Her narrow, cracked windowpanes have watched the citizens of old
Sharon in Taliaferro County, Georgia, pass by for the last hundred yeas.
Her worn, creaking steps have suffered the hurry-ups of countless
pairs of shiny Sunday shoes. Her welcoming eaves have given shelter to myriad
small, scurrying or flying creatures who come and go with the mellow seasons of
middle Georgia.
The church is a little shaky on her once-sturdy foundation of
staggered brick pillars, but she carries her bell-tower with grace, like a
faded, cherished bonnet. Inside, her old wood-burning stove is a reminder of
the warmth of times past. Her ancient organ still plays, but to a small
congregation of seven or so on a Sunday morning.
First Catholic Church
The now-aging Church of the Purification is the younger sister of
the first Catholic church in the state of Georgia, founded about one mile south
of Sharon in Locust Grove.
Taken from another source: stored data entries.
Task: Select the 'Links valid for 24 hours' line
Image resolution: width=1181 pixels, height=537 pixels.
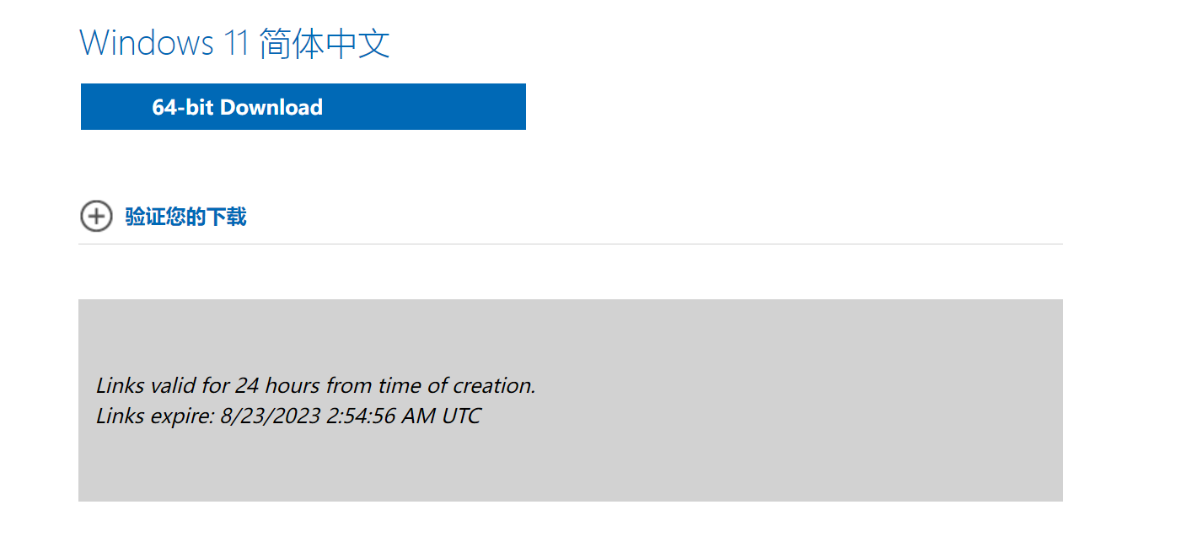Action: [x=316, y=386]
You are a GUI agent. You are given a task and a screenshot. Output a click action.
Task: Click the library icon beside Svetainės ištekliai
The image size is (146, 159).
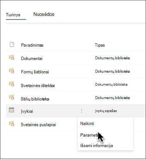(12, 84)
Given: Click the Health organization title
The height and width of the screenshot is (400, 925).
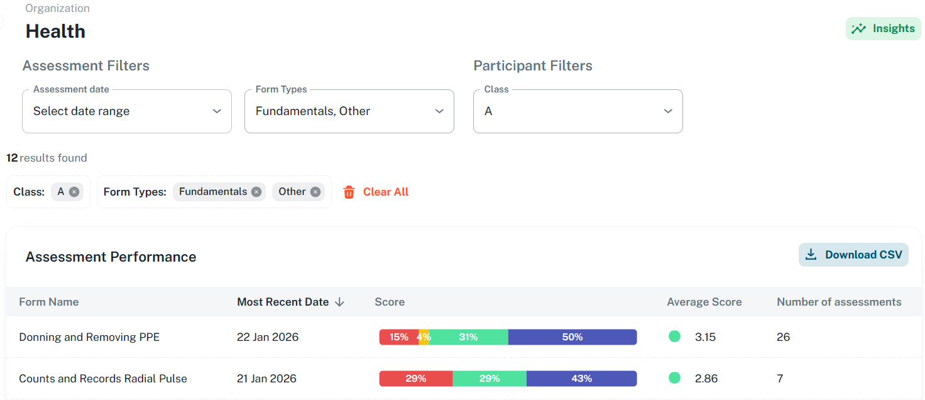Looking at the screenshot, I should tap(55, 31).
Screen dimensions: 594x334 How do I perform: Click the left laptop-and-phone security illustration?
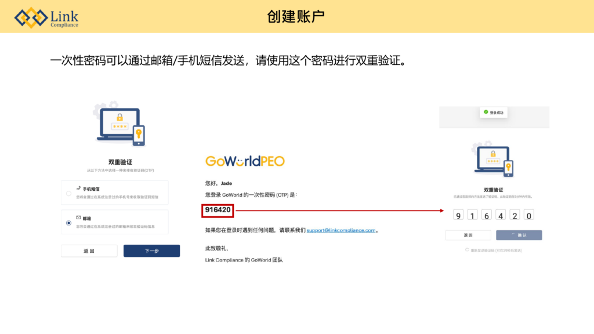[120, 126]
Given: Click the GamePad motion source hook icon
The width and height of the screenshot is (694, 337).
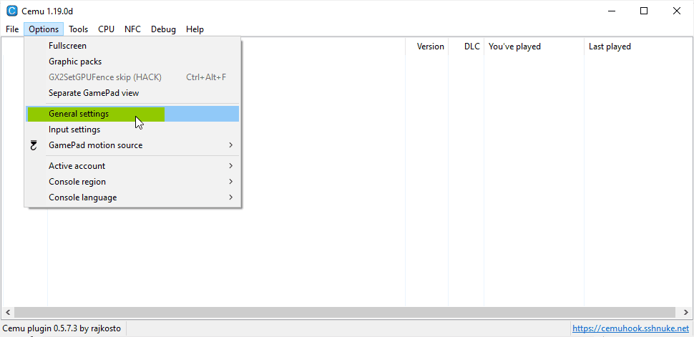Looking at the screenshot, I should pyautogui.click(x=34, y=145).
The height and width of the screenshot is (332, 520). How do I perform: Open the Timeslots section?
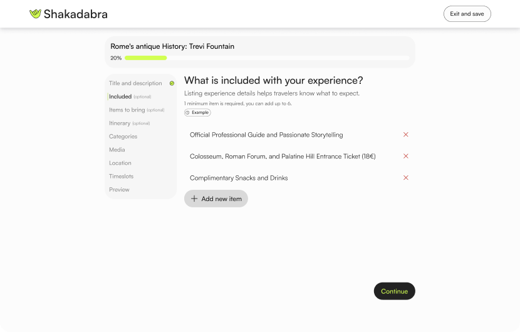121,177

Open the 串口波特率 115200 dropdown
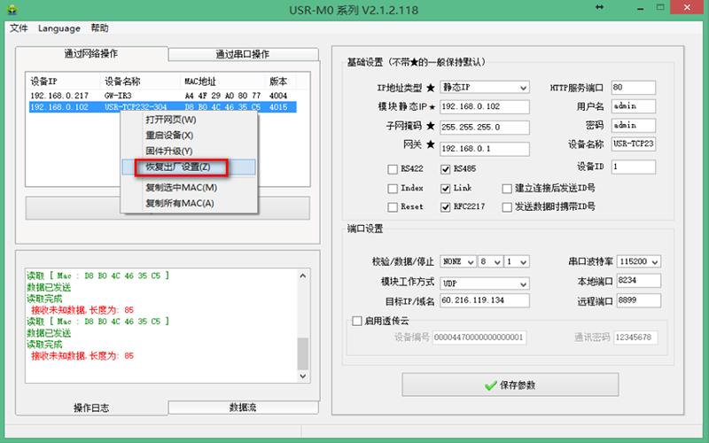point(655,262)
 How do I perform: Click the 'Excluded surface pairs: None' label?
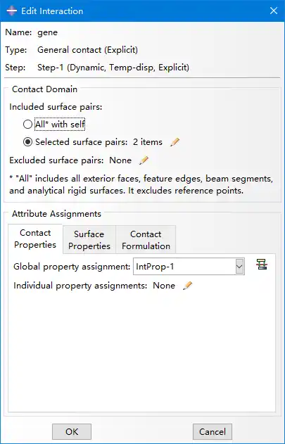70,160
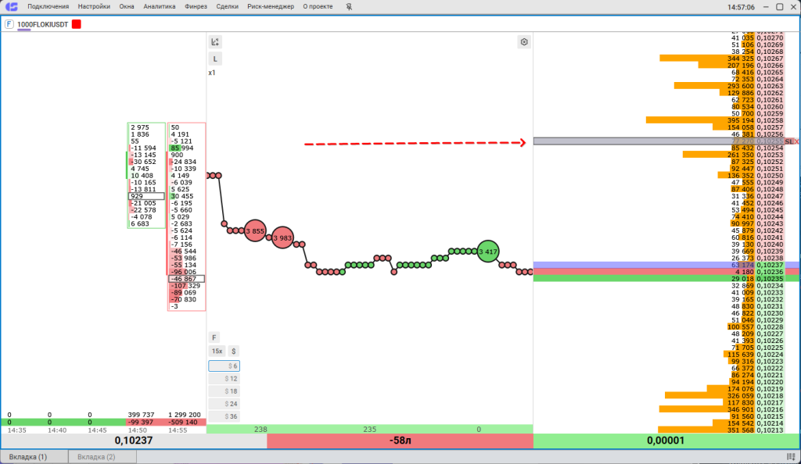Click the pin icon after О проекте
The height and width of the screenshot is (464, 801).
[348, 6]
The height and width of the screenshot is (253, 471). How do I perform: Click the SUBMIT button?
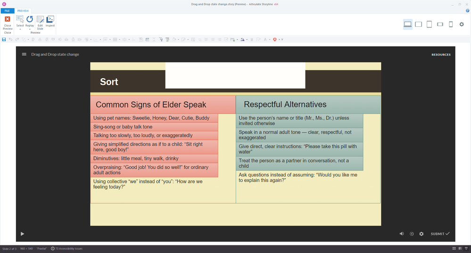[440, 234]
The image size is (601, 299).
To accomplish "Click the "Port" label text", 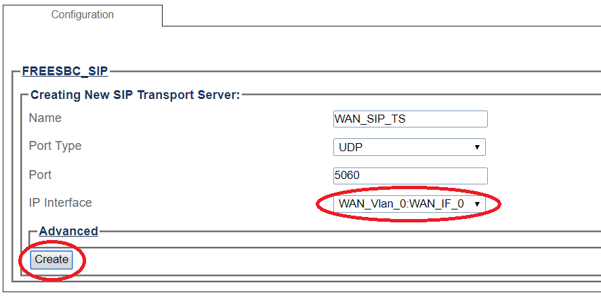I will [40, 175].
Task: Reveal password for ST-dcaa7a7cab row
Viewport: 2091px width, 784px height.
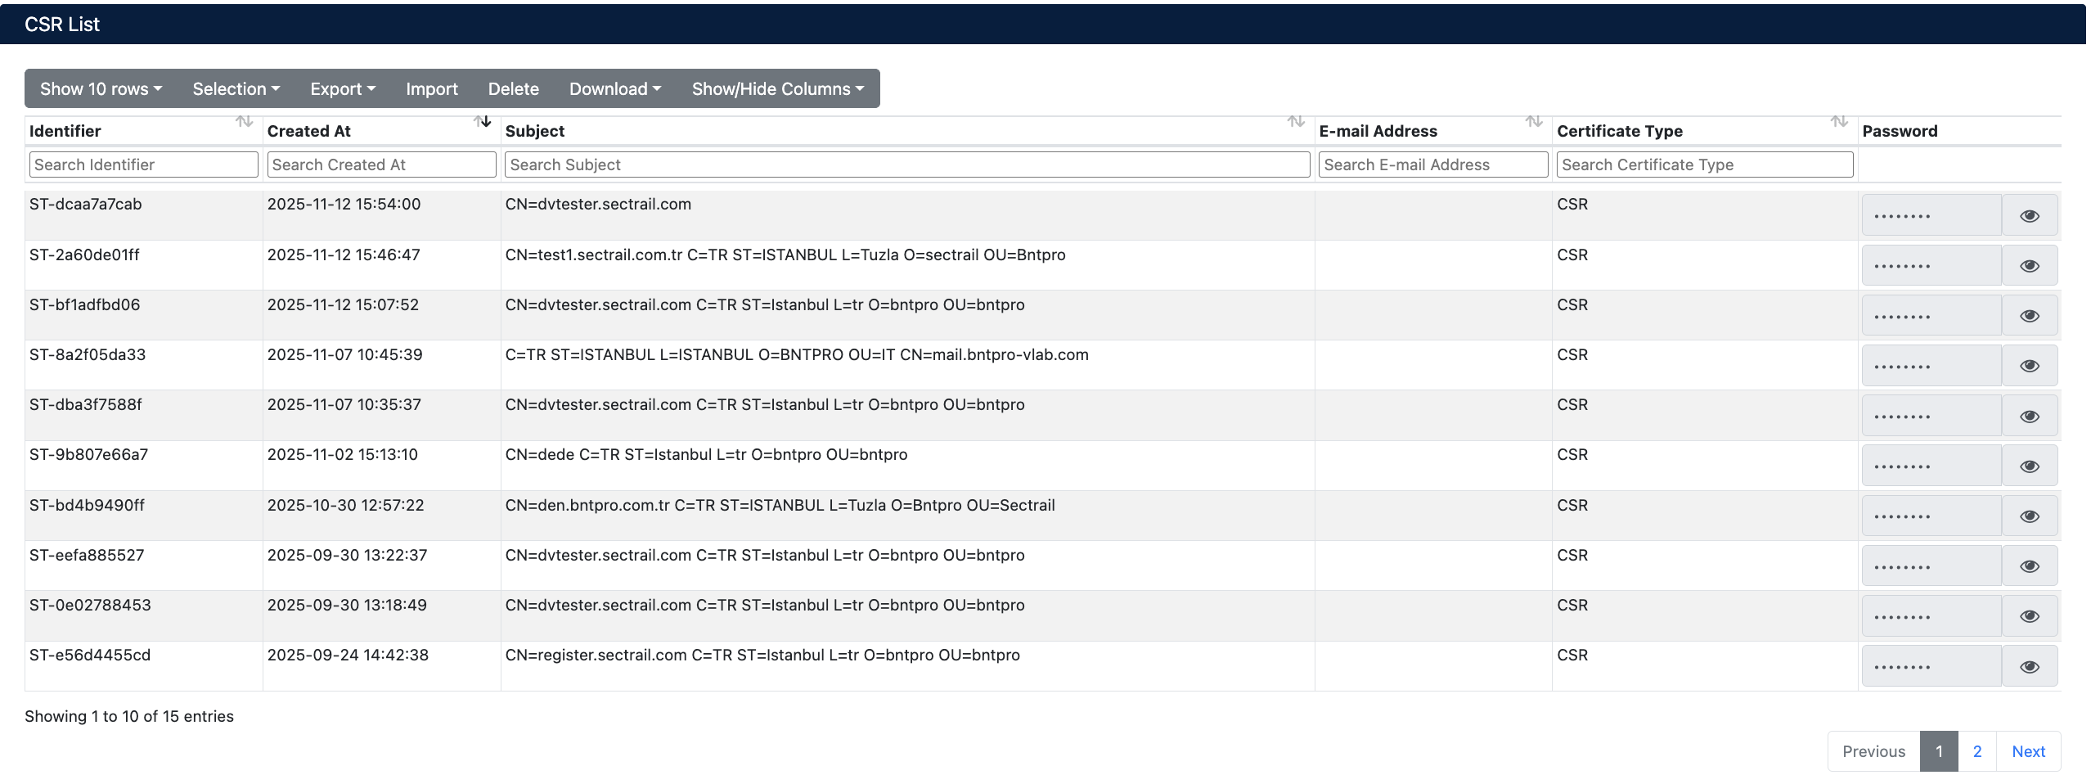Action: click(x=2029, y=216)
It is she who cradled the heritage of those early
days of Catholicism within her fragile, muted doors.
History has it that Catholic settlers of English descent seeking
greater religious freedom traveled to Georgia from Maryland around 1790. Their
arrival in Locust Grove meant that the first community of Catholics had
appeared in the state.
For their worship, they erected a crude but practical church built
of logs gleaned from the surrounding woods. It is said that the people called
their infant church Maryland, and to this church was sent a
stalwart priest from Baltimore, Father John LeMoin.
The Settlement Grows
French settlers soon joined the little Catholic colony, fleeing
the wrath of the revolution, and the Irish followed not far behind.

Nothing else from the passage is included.